Another facet of this problem that this example highlights - OpenSSL was a critical infrastructure component for most of the internet, maintained by only one or two people. The risk of AI won't necessarily come from a highly organized dev team at a Big Tech/MAMAA company, but could come from a scrappy startup or under-resourced foundation where the testing protocols and coding aren't as robust. The idea that some sort of misalignment could creep in there and remain hidden for a few versions doesn't seem outlandish at all.
comment by PeterMcCluskey · 2023-03-04T19:44:50.220Z · LW(p) · GW(p)
I know Robin is skeptical about the claim that a software system can rapidly blow past the point where it sees planet Earth as a blue atomic rag doll, but it’s not mentioned in this recent post, and it’s a huge crux for me.
Yes, this seems like an important crux. But disagreements on this crux always sound like reference class tennis to me. I can't see enough of an argument in favor of this part of Eliezer's model to figure out how to argue against it.
Replies from: RobinHanson↑ comment by RobinHanson · 2023-03-05T00:18:57.290Z · LW(p) · GW(p)
Seems to me I spent a big % of my post arguing against the rapid growth claim.
Replies from: PeterMcCluskey↑ comment by PeterMcCluskey · 2023-03-07T23:35:39.885Z · LW(p) · GW(p)
I'd say your post focused on convincing the average techie or academic that Eliezer is wrong, but didn't try to focus on what Eliezer would see as cruxes. That might be a reasonable choice of where to focus, given the results of prior attempts to address Eliezer's cruxes. You gave a gave a better summary of why Eliezer's cruxes are controversial in this section of Age of Em.
I'll make another attempt to focus on Eliezer's cruxes.
Intelligence Explosion Microeconomics seems to be the main place where Eliezer attempts to do more than say "my model is better than your reference class".

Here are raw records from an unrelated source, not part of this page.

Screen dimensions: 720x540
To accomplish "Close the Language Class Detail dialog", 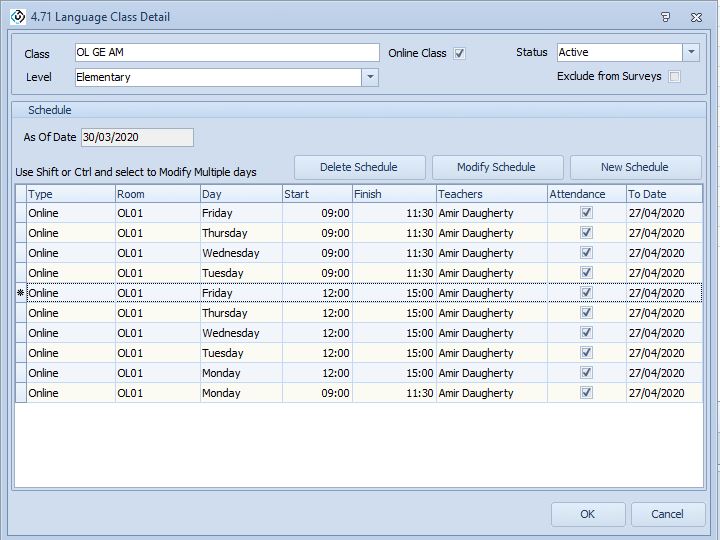I will (x=696, y=17).
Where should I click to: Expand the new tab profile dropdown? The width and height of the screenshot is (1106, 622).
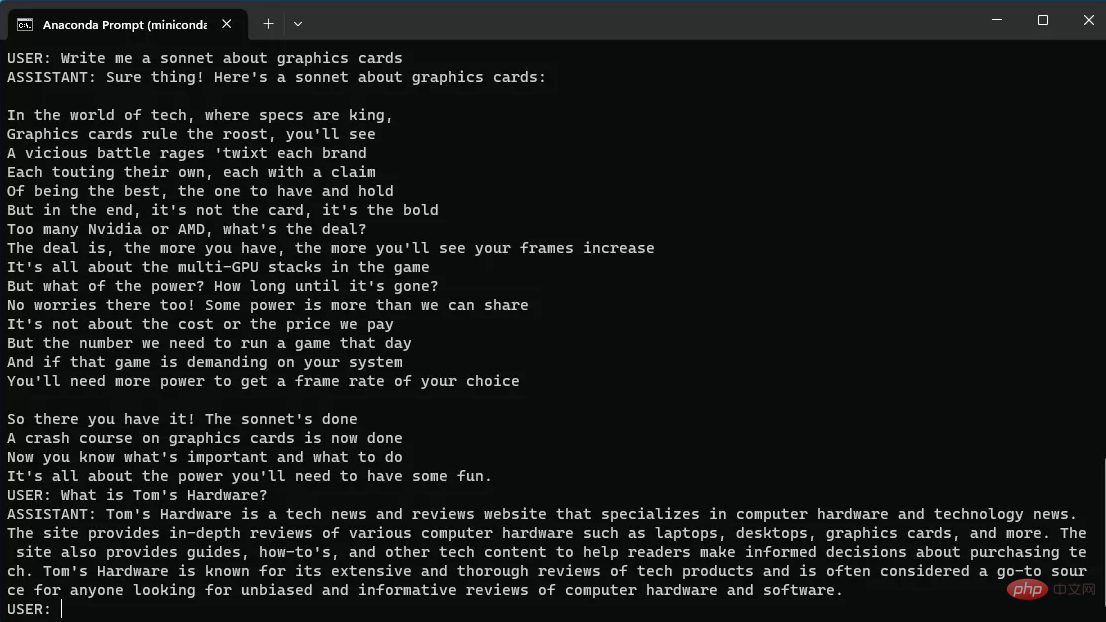click(298, 23)

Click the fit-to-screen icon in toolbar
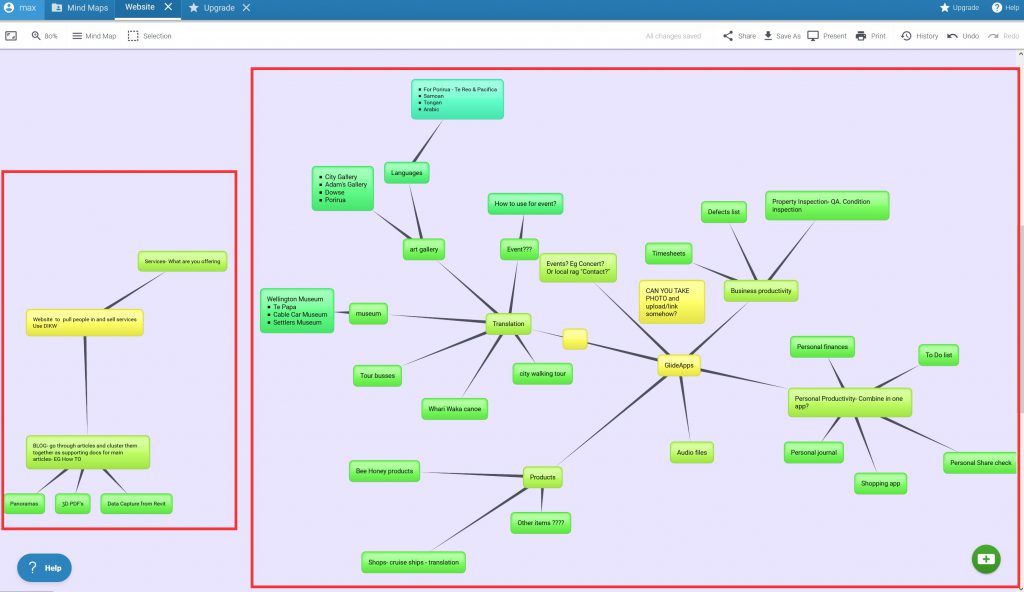11,36
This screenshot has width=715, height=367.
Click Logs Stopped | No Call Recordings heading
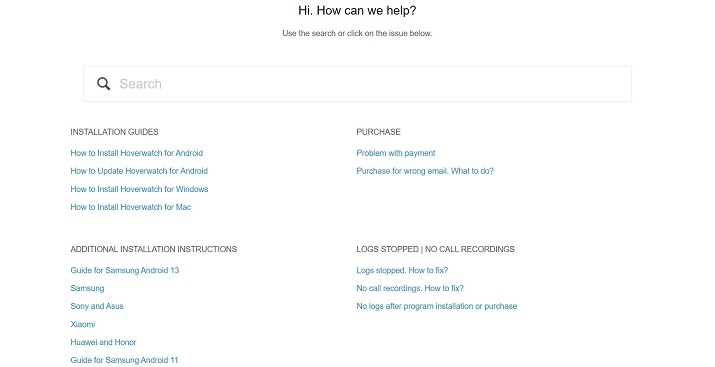(435, 249)
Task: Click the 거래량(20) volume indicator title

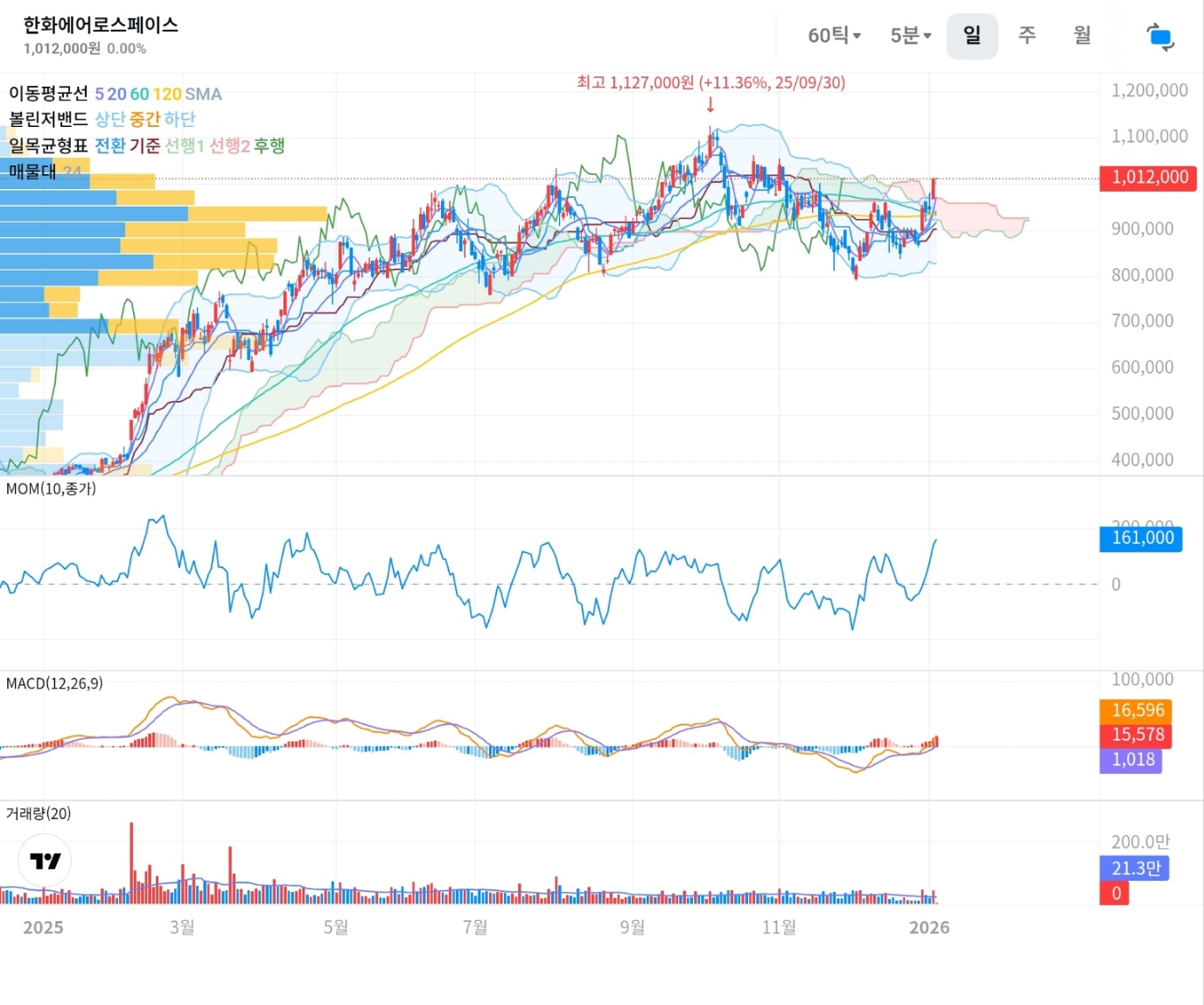Action: (38, 813)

Here's a summary of what I consider his most interesting evidence:
most of the differences between humans and chimps are almost certainly algorithmic. If just taking an Australopithecus brain and scaling it up by a factor of four produced a human, the evolutionary road from Australopithecus to Homo sapiens would probably have been much shorter; simple factors like the size of an organ can change quickly in the face of strong evolutionary pressures.
At the time that was written, there may have been substantial expert support for those ideas. But more recent books have convinced me Eliezer is very wrong here.
Henrich's book The Secret of Our Success presents fairly strong evidence that humans did not stumble on any algorithmic improvement that could be confused with a core of general intelligence. Human uniqueness derives mainly from better transmission of knowledge.
Herculano-Houzel's book The Human Advantage presents clear evidence that large primates are pushing the limits of how big their brains can be. Getting enough calories takes more than 8 hours per day of foraging and feeding. That suggests strong evolutionary pressures for bigger brains, enough to reach a balance with the pressure from starvation risk. The four-fold increase in human brain size was likely less important than culture, but I see plenty of inconclusive hints that it was more important than new algorithms.